Khiari, who is from Tunisia, is in charge of the Middle East and Asia Pacific in the UN’s Departments of Political and Peacebuilding Affairs and Peace Operations.
Council President Evangelos Sekeris is convening the closed consultations at the request of Pakistan’s Permanent Representative Asim Iftikhar Ahmad.
Because Pakistan, currently an elected member of the Council, asked for closed consultations, India will likely be shut out of it because, under Council procedures, countries that are not members are not allowed to participate in the closed-door meetings, which are also referred to as "consultations of the whole".
Pakistan’s Foreign Ministry said in an X post that it will “formally apprise the UNSC of the latest developments in South Asia”.
The meetings are held informally in a side room, not in the Council chamber, and no records of the consultations are published.
The meeting is scheduled for 3 p.m. in New York (12:30 a.m. Tuesday in India).
Pakistan’s UN mission said that Ahmad will speak to reporters outside the Council after the meeting.

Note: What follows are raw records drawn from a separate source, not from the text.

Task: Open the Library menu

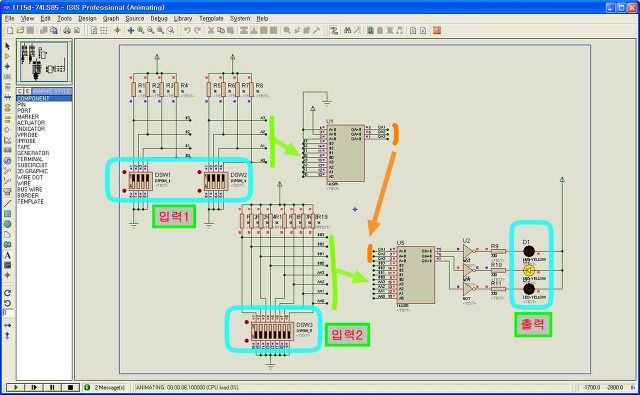Action: tap(183, 18)
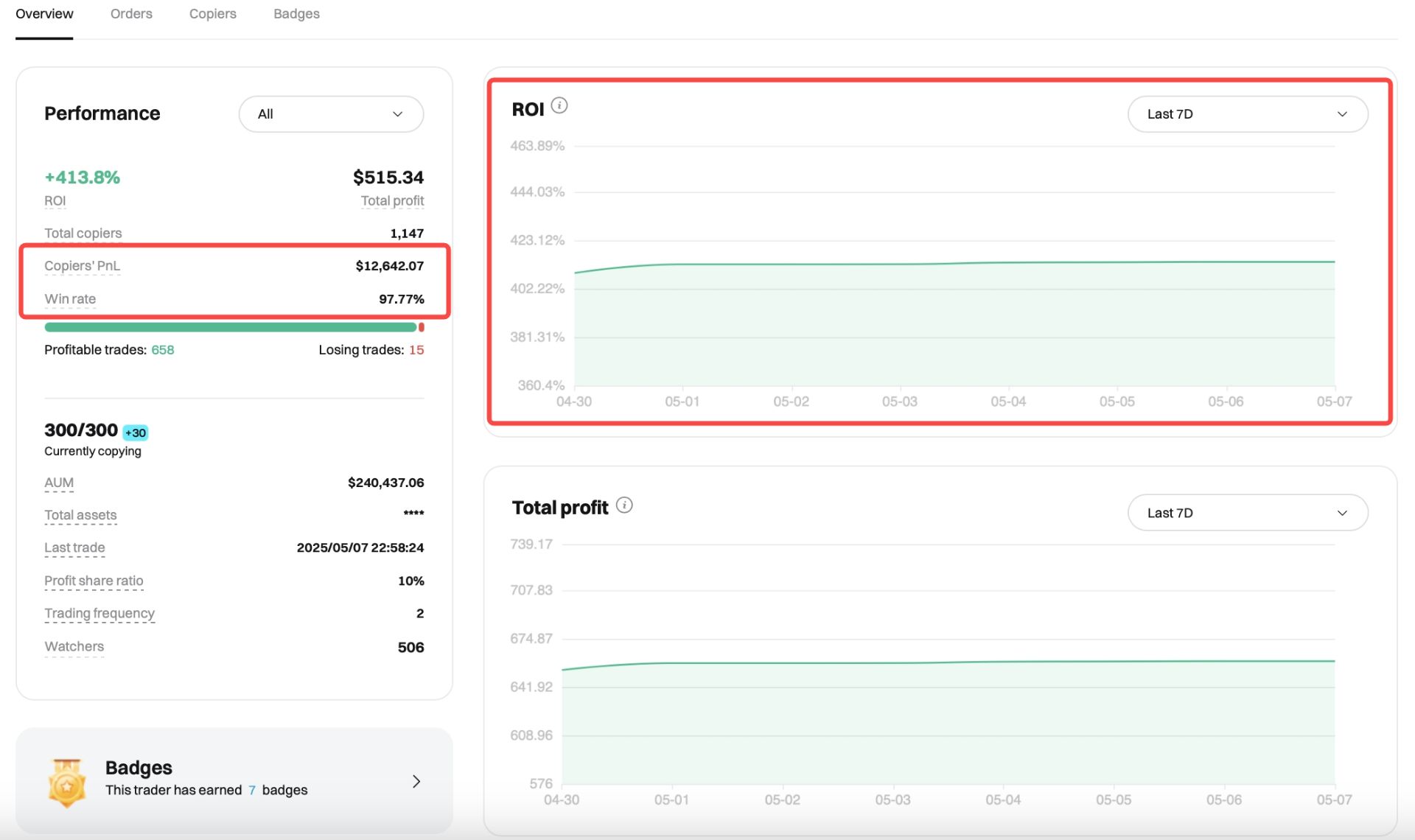
Task: Click the Profit share ratio label
Action: [x=94, y=581]
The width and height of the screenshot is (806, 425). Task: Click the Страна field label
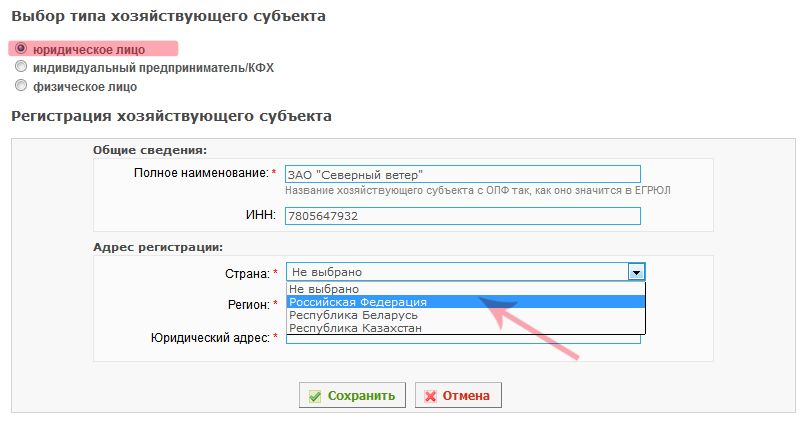[x=247, y=274]
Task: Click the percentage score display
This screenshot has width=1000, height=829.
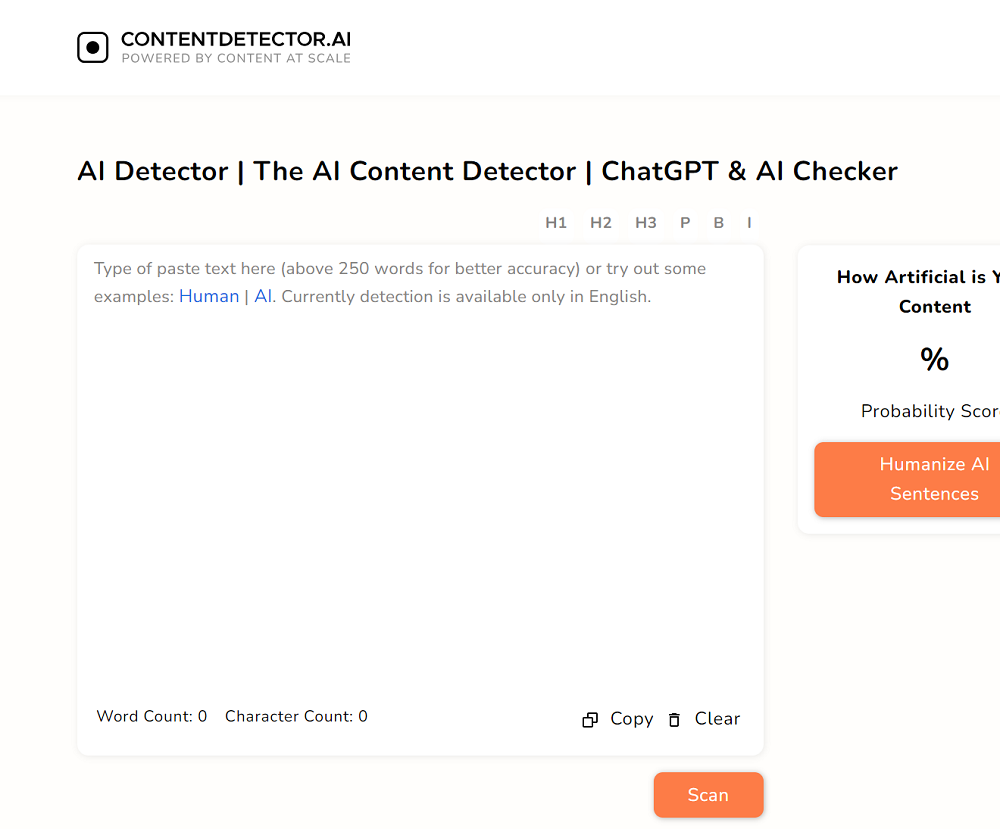Action: [x=934, y=359]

It said it was asking for the consultations "in view of the deteriorating regional environment and rising tensions between India and Pakistan, particularly the situation in Jammu and Kashmir".
The situation "poses a threat to both regional and international peace and security", Pakistan said.
Ahmad said on Friday that Pakistan was considering calling a meeting of the Council because "kinetic action" by India was imminent.
The Resistance Front, an affiliate of the Pakistan-based Lashkar-e-Taiba, has owned responsibility for the terrorist massacre of 26 people in Pahalgam.
Following the attack, Prime Minister Narendra Modi vowed: "We will identify, trace, and punish every terrorist and their supporters. We will pursue them to the ends of the Earth”.
Secretary-General Antonio Guterres spoke to External Affairs Minister S Jaishankar and Pakistan Prime Minister Muhammad Shebaz Sharif last Tuesday to express “deep concern” over the rising tension between the two countries.
He also expressed his “strong condemnation” of the terrorist attack and said it was important to pursue “justice and accountability for these attacks through lawful means”, according to his Spokesperson Stephane Dujarric.
Pakistan has mounted a diplomatic campaign at the UN, with Ahmad meeting Guterres, General Assembly President Philomen Yang, the representatives of Organisation of Islamic Cooperation members, and others in an attempt to assert its claims of innocence and call for de-escalation.